1. A method for obtaining the energy of nuclear radiation from a scintillation detector system for the measurement of nuclear radiation, preferably gamma radiation, comprising a scintillation crystal, a light readout detector (LRD) and a fast digital sampling analog to digital converter (ADC), the scintillator being selected from a group of materials, having a light decay time of at least 1 ns, the method comprising the following steps: obtaining the anode current I.sub.A(t) at the LRD for at least one scintillation event with N photo electron charges q.sub.e at the entrance of the LRD, the LRD set to a suitable gain G, sampling the measured anode current I.sub.A(t) with a predefined sampling rate, obtaining the function of the scintillation pulse charges Q.sub.dint(N, G) at the anode of the LRD from said scintillation events by integrating the anode current I.sub.A(t) for a specific time period Δt, starting at a time t.sub.0, i.e. by summarizing the digitized anode current samples i.sub.τ for each scintillation event, obtaining the root mean square (RMS) function of the noise power charge Q.sub.drms(N, G) by calculating the square root of the summed squares of the second difference of digitized anode current samples i.sub.τ for each such scintillation event, obtaining the function Q.sub.dSN(N) by calculating the ratio of Q.sub.dint(N, G) and Q.sub.drms(N, G), that ratio being an almost linear function of the number N, obtaining the constant gradient k from the at least one function Q.sub.dSN(N)=Q.sub.dint(N, G)/Q.sub.drms(N, G)=k*N, obtaining the number N, said number N being equivalent to the energy E deposed in the scintillator by a nuclear radiation event, from the ratio of the measured values Q.sub.dint(N, G) and Q.sub.drms(N, G) and the gain factor k.

2. The method of claim 1, wherein the light readout detector (LRT) is selected from a group of detectors, comprising a photomultiplier tube (PMT) or a photo tube with a photo cathode as light detector, a semiconductor photomultiplier, and an Avalanche Photodiode

3. The method of claim 1, wherein the output signal of the LRT is sampled with a sampling rate, being at least 5, preferably at least 200 and even more preferred at least 1.000 times faster than the light decay constant of the scintillator selected.

4. The method of claim 1, wherein NaI(Tl) is selected as a scintillator material, where the output signal of the LRT is sampled with a sampling frequency of at least 20 MHz.

5. The method of claim 4, where the output signal of the LRT is sampled with a sampling frequency between 200 and 4.000 MHz.

6. A stabilized detector system for the measurement of nuclear radiation, preferably gamma radiation, comprising a scintillation crystal, a light readout detector (LRT) and a fast digital sampling analog to digital converter (ADC), the scintillator being selected from a group of materials, having a light decay time of at least 1 ns, the ADC being set to operate with a very high sampling rate of at least 5 MHz, wherein the detector system conducts the method steps of claim 1.

7. A Stabilized detector system for the measurement of nuclear radiation, preferably gamma radiation, comprising a scintillation crystal, a light readout detector (LRT) and an analog signal electronics for evaluation of the data, the scintillator being selected from a group of materials, having a light decay time of at least 1 ns, wherein the detector conducts the method steps of claim 1 using analog signal electronics in place of digital electronics.

Description

BRIEF DESCRIPTION OF THE DRAWINGS

[0019] A specific example will be described in the following, referring to FIGS. 1 to 3, describing the principle set of the claimed system.
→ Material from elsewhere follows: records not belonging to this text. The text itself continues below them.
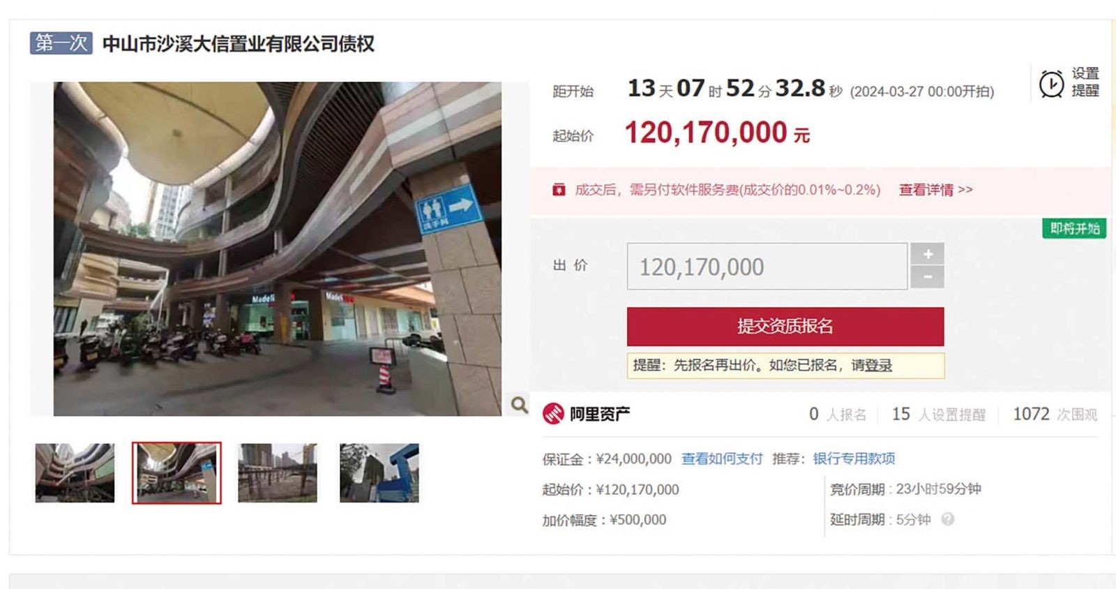
Task: Click the 第一次 auction round tag
Action: pos(61,43)
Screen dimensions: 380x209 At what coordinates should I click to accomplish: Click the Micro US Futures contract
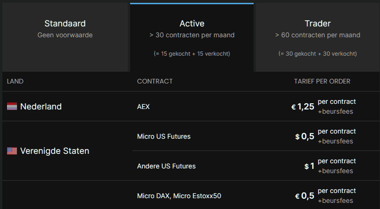[x=164, y=136]
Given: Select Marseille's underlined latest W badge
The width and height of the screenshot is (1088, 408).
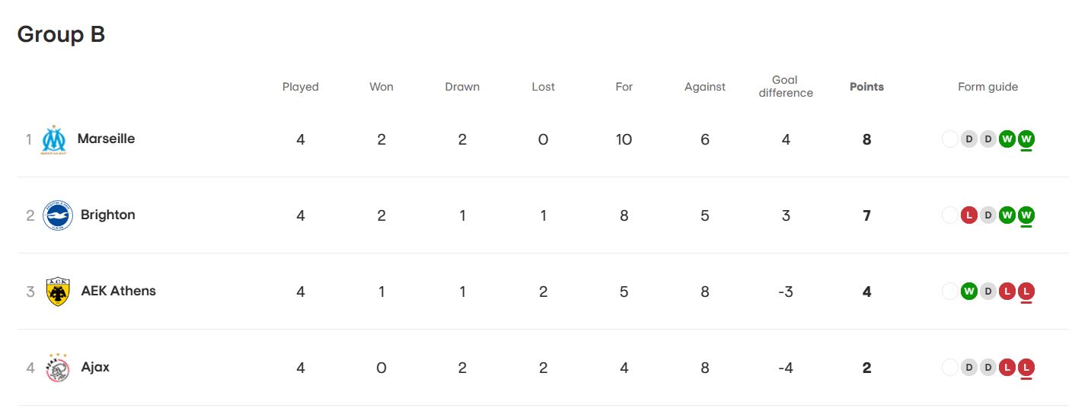Looking at the screenshot, I should click(1026, 139).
It shows:

[0020] FIG. 1, showing a principle setup of the detector system,

[0021] FIG. 2, showing a digitized current signal of a measured 30 keV NaI(Tl) scintillation pulse,

[0022] FIG. 3, showing simulated noise charges vs photoelectron counts

DETAILED DESCRIPTION

[0023] FIG. 1 shows a general setup of a detector system, which is known in the art. Shown is a scintillator crystal 10 with a reflective coating 11, reflecting the light 12, emitted from the scintillator when a gamma ray 15 from a radiation source 16 interacts with the scintillator crystal 10. At one side of the scintillator crystal 10, a photocathode 20, connected to a PMT 50, is located. There is no reflective coating in a scintillator crystal 12 at the side of the photocathode 20.

[0024] When the light 12 hits the photocathode 20, photoelectrons 25 are emitted and directed to a dynode chain 30, hitting the first dynode D1. The number of electrons hitting the first dynode D1 is then multiplied by a factor δ from the first dynode, then hitting the second third and so on dynodes before leading to the anode 40. The resulting anode current I.sub.A(t) is digitized with an appropriate sampling rate, resulting in digitized anode current samples i.sub.τ. Individual pulse charges are collected by integrating the anode current starting at the trigger time t.sub.0 for a specific time period Δt. The current integration is realized by summing the digitized anode current samples i.sub.τ. They can be expressed in terms of the suppositional cathode current samples j.sub.τ and the electron multiplication gain G:

[00001]$Q_{\mathrm{int}}\left(N,G\right):=\underset{N}{.Math.}.Math..Math.q_e\left(t_n\right)={\int }_{t_0}^{t_0+\Delta .Math..Math.t}.Math.I_A\left(t\right).Math.\mathrm{dt}\cong .Math.Q_{\mathrm{dint}}\left(N,G\right).Math.\text{:}=\underset{{\tau }_0}{\overset{{\tau }_0+\mathrm{\Delta \tau }}{.Math.}}.Math..Math.i_{\tau }=.Math..Math.{\mathrm{Gj}}_{\tau }$

[0025] It is of course also possible to measure the charge signal with analogue electronics. Doing so, the current signal from anode 40 is directed to a preamplifier, a voltage amplifier and a discriminator before it is further processed by an analog to digital converter (ADC).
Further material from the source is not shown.